As to the transnational support for the Armenian terrorism, he points to the link between ASALA and the similar groups in the western European countries and the sympathy for Armenians among the western countries giving credit to the belief among the Turks that a campaign of terror to weaken Turkey was planned and supported by outsiders. The study goes one step further and examines the link between the Armenian terrorism and particular States such as Lebanon, Palestinian, the Soviets, the United States, Prance and Cyprus. On the other hand, Greece, Syria and Iran are termed as those indirectly supporting the Armenian terrorism against their “historic enemy”.
In all these events, were there any “Turkish counter terror and harassment”? This is a highly controversial issue as indicated by the author with a question mark after the title “Turkish counter terror and harassment?”. The allegations seem basically stem from the statements of the Turkish officials including the then President Kenan Evren to the effect that Turkey would seek to punish those who had taken part in terrorist acts against Turkey and the Turks. For the reasons that the author contemplates on, there was simply no Turkish counter terror against the Armenians or Armenian terrorists.

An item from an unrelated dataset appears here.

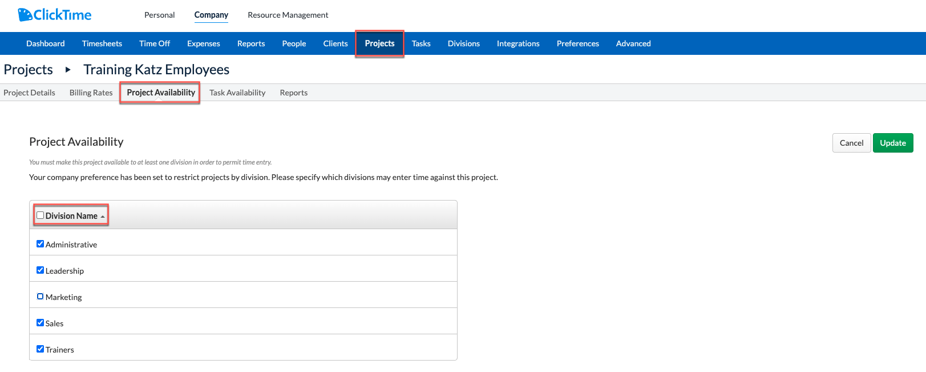926x372 pixels.
Task: Open the Task Availability tab
Action: point(237,93)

However, whether or not there was a Turkish harassment against the Armenians and especially those living in Turkey seems to be a more important issue. The allegation is raised by the Armenians that “The Turkish Government today harasses, persecutes and terrorizes its few (c. 60,000) remaining Armenian citizens”. It is argued that Armenian monuments and other remainings are destroyed in many forms or the Armenian names are forcefully changed in Turkey.

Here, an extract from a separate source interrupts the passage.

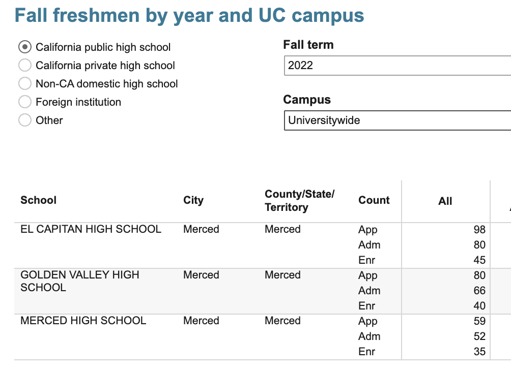511x372 pixels.
Task: Click El Capitan's applicant count of 98
Action: (x=479, y=230)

Professor Gunter emphasizes the statements of many Armenians living in Turkey that the outsiders distort the real situation of the Armenian origin citizens of Turkey. In his synthesis, he says that although the Turkish treatment of the minorities have not always been at an ideal level, there were reasons since the late Ottoman years for this and these reasons were mostly unrelated to an idea of premeditated government policy. It is rather that Turkey today restores and cleans up the important Armenian sites in eastern Anatolia especially to protect them and facilitate the visits.

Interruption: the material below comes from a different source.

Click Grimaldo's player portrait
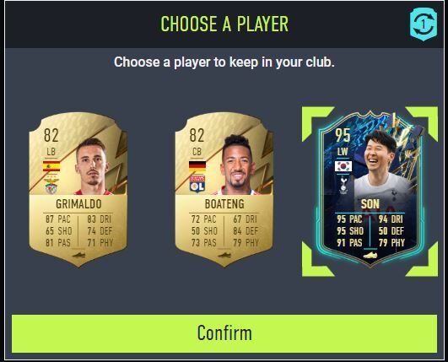This screenshot has width=448, height=362. [92, 166]
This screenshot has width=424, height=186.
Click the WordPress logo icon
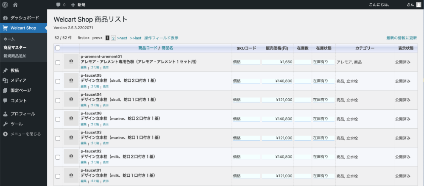[5, 5]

The author concludes as to the Armenian terrorism with an impressive expression that “It is obvious that the Armenian terrorist are a deadly, secretive and important manifestation ot contemporary international terrorism”. (p. 147) But, more than that, it is possible to see in the Conclusion the factors on which the Armenian terrorism against Turkey was based. All come to a point that Armenians associate themselves with the eastern Anatolia. But the author concludes as to this point that at this late date the Armenians have absolutely no international legal or even moral claim to eastern Anatolia. However, as a stateless people who suffered a wrong that has never been rectified and since they are a party to contemporary terrorist movement against Turkey, it behooves us to search for a possible solution to the current impasse.
It certainly reflects on the current situation between Turkey and the Armenians although the current Armenian stance against Turkey does not comprise violence or terrorism but an intensive political and sometimes legal campaign to secure the approval of the so-called “Armenian genocide”. In this context, a sentence of dissatisfaction to the remarks of Professor Gunter should be added. The comments in the Conclusion unnecessarily concentrate on the treatment of the Armenians by the Ottomans and on the alleged “Armenian genocide”. This should not distort the fact that nothing can be a justification for resorting to terrorism as a way of pursuing a goal. Moreover, as author emphasizes, what happened during the World War I and in 1915 was not, in any account, premeditated but rather happened for some other reasons that should be perceived as mostly related to the natural components of a war situation.